CTA board member Roberto Requejo asked whether the agency is looking at data from the South and West sides to better address "issues around safety, issues happening on the West and South sides that may not be happening" downtown and on the North Side. Chicago's communities of color and lower-income neighborhoods faced transit disparities even before the pandemic.

Cara Bader, the CTA’s vice-president of strategy and innovation, responded that the agency hasn’t traditionally looked at riders’ racial and income demographic data. She said staffers can draw certain conclusions based on geography, but the CTA is currently looking into getting more granular data, especially when it comes to income.

Requejo also asked whether the agency tracks responses to rider complaints to make sure they’re actually addressed.

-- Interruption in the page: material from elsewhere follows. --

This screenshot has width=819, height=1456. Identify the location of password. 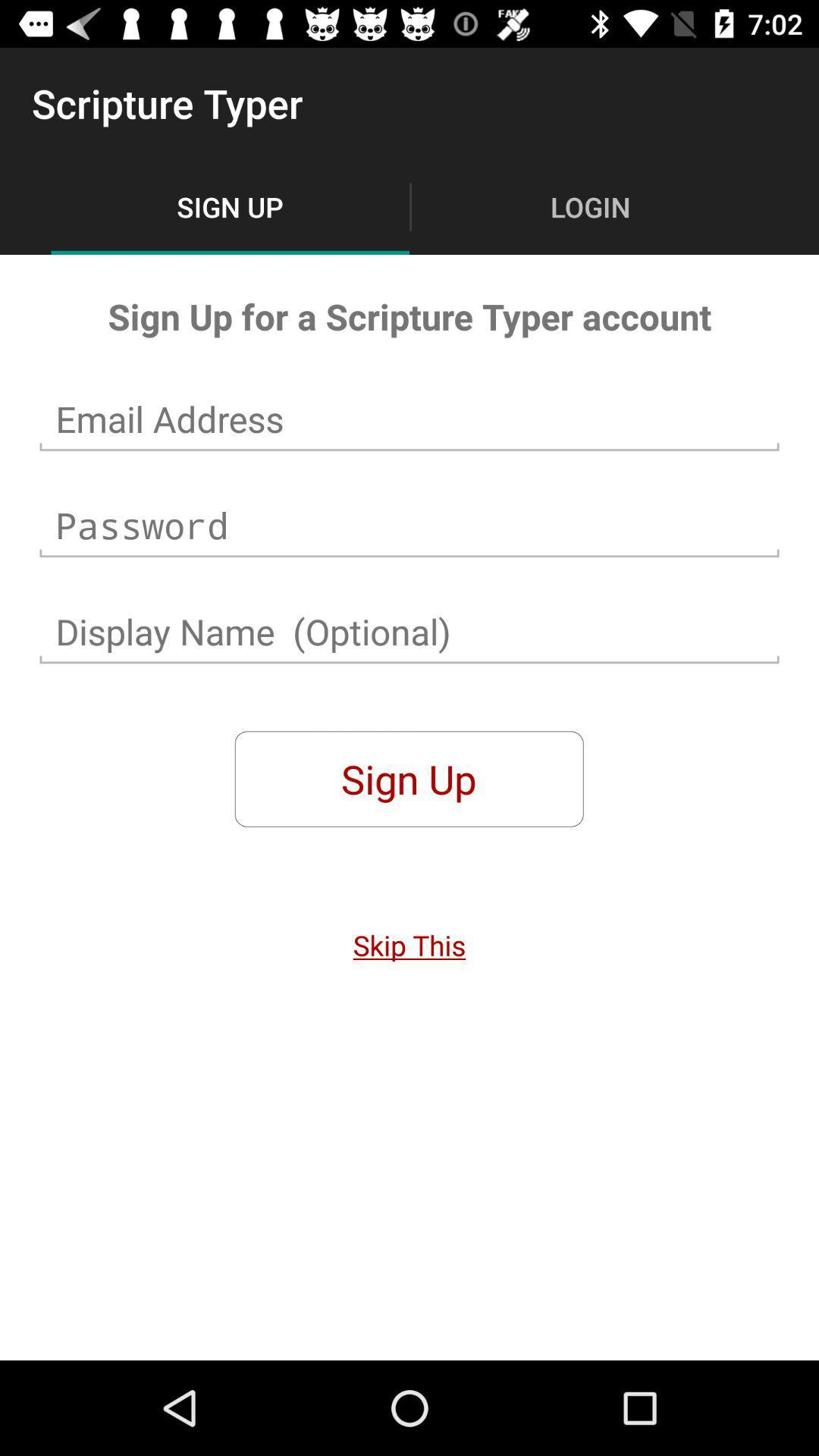
(410, 526).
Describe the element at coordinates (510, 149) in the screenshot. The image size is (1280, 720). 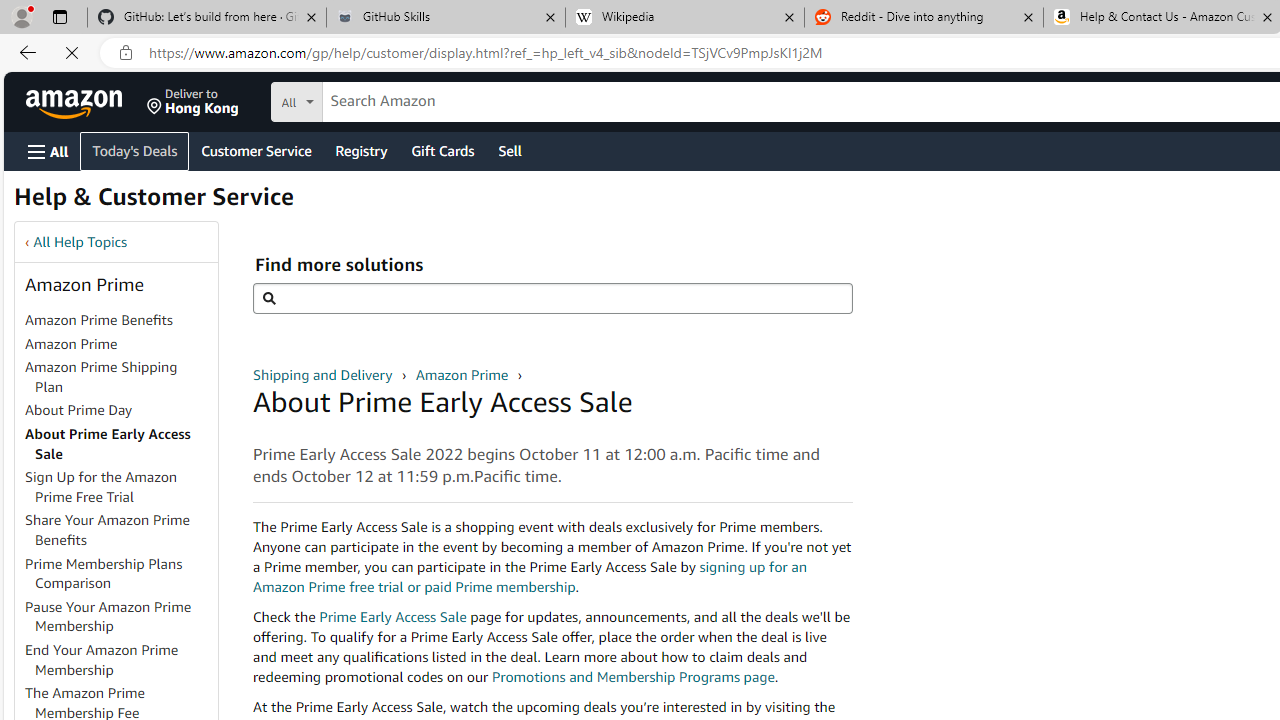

Poppe responded that the CTA is aware that having the riders feel like they are listened to, and their feedback gets results, would go a long way towards building goodwill. "It is the area of growth for us and something we are looking to improve upon."

Pastor Michael Eaddy, whom Chicago Mayor Brandon Johnson recently appointed to the board, said he was "very happy to hear that customer service and the better experience is a focus, because that’s what it has to be. As long as we can keep the target and a central focus, I think we're moving in the right direction."